Stored records
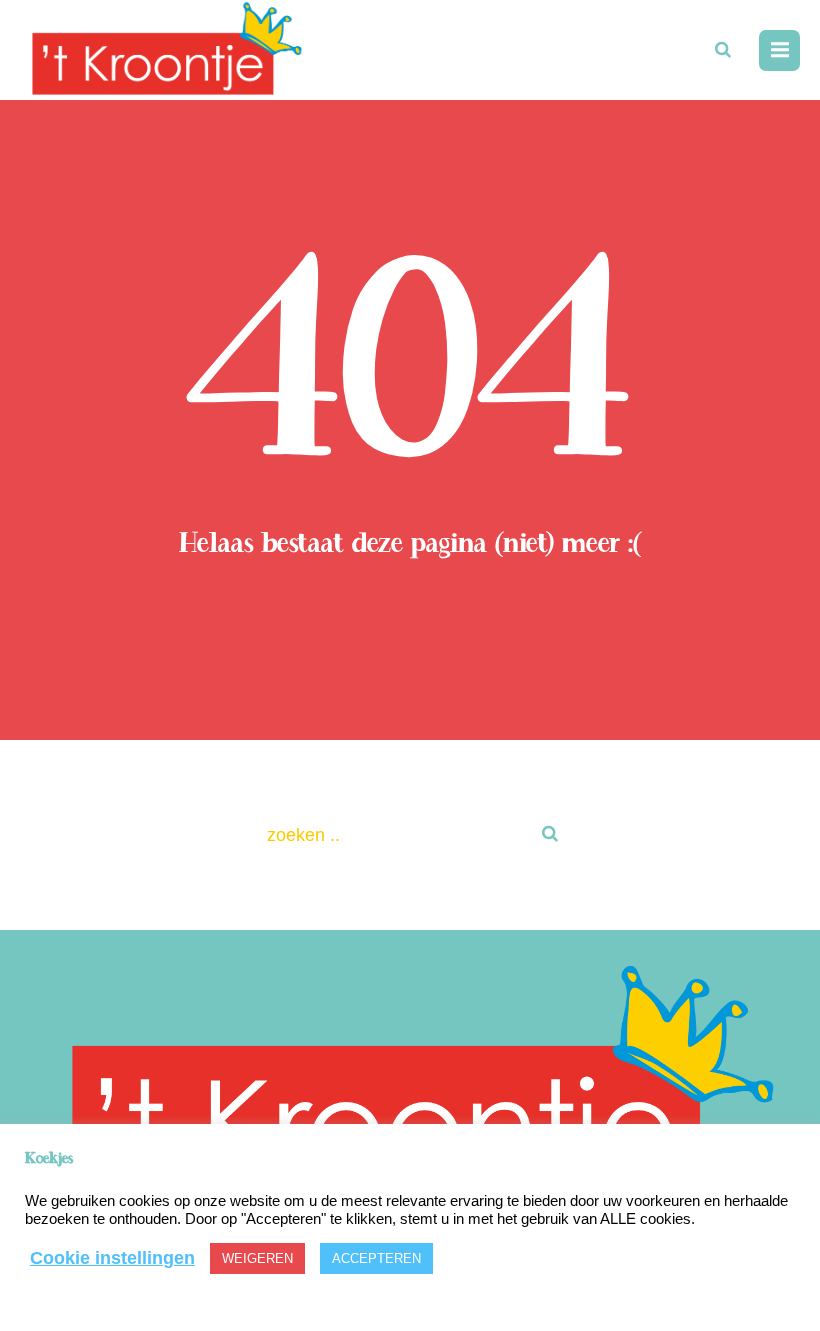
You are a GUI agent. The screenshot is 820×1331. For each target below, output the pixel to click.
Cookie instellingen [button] (112, 1258)
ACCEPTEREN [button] (376, 1258)
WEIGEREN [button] (257, 1258)
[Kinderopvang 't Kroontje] (410, 1090)
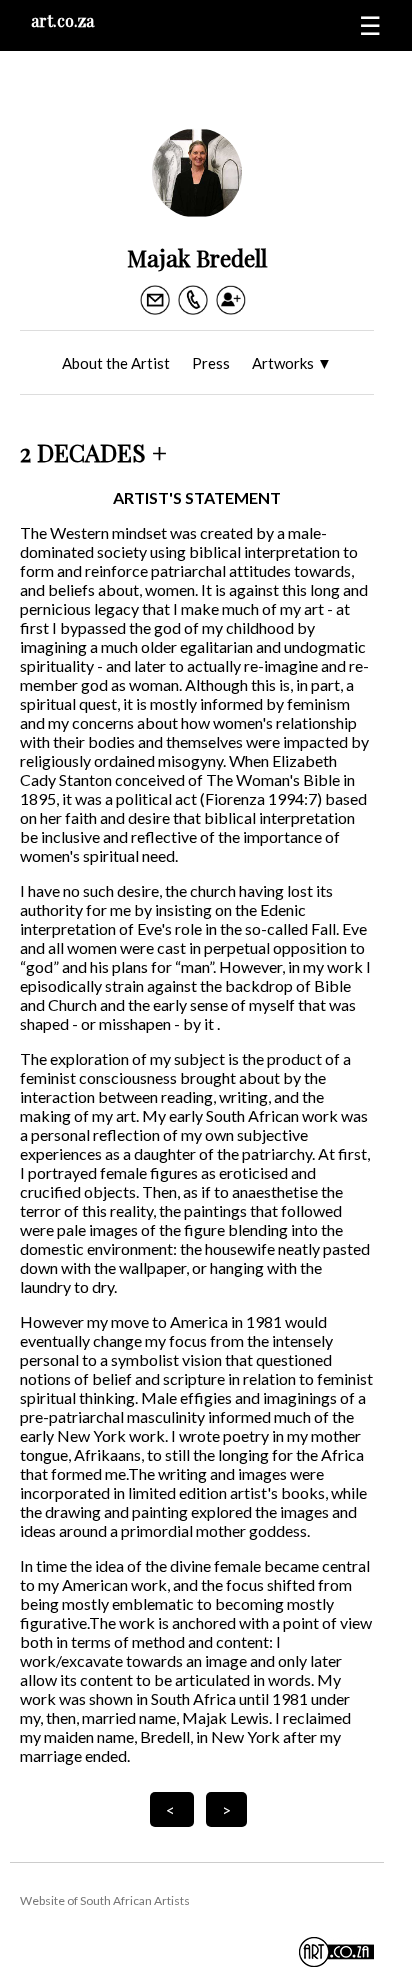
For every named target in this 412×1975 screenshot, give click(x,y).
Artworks (292, 363)
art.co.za (62, 20)
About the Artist (116, 363)
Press (211, 363)
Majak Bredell (197, 257)
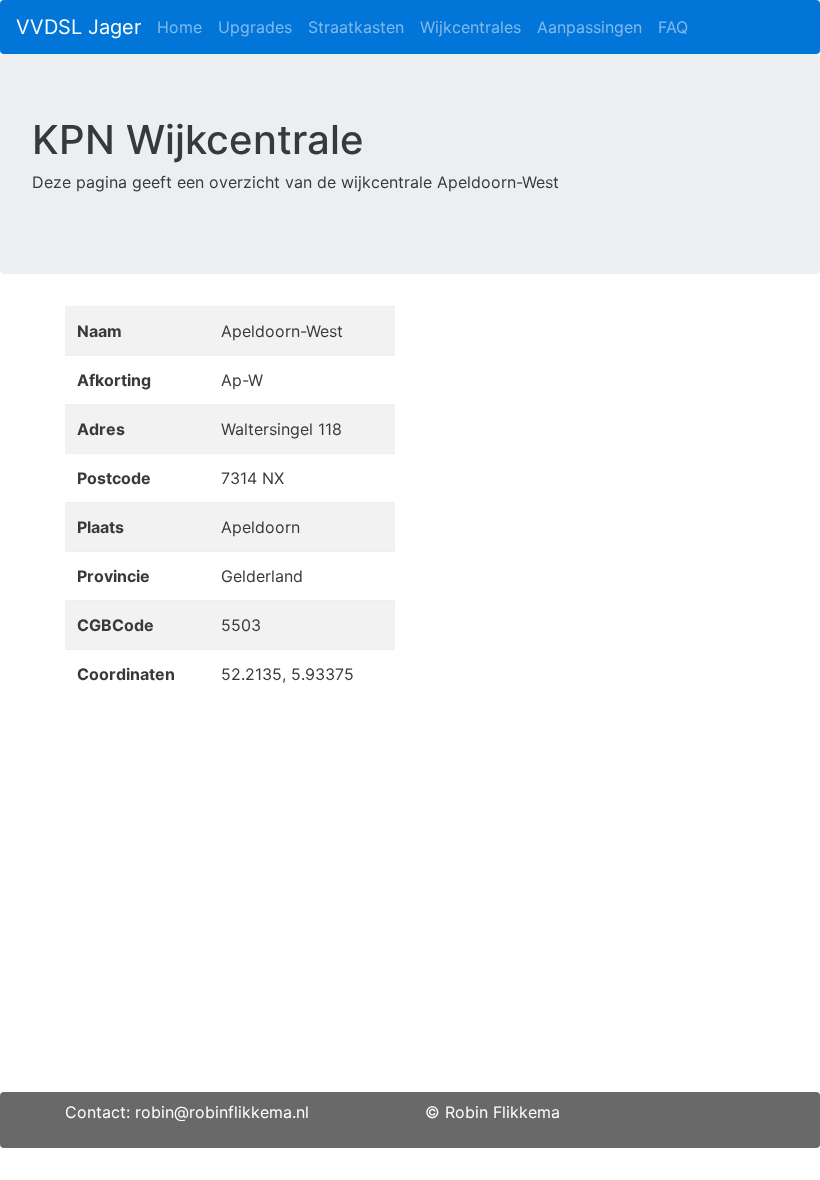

__Instructions for the task__
Return only the number of lines in the data that hold the string "screenshot".

__Answer box__
2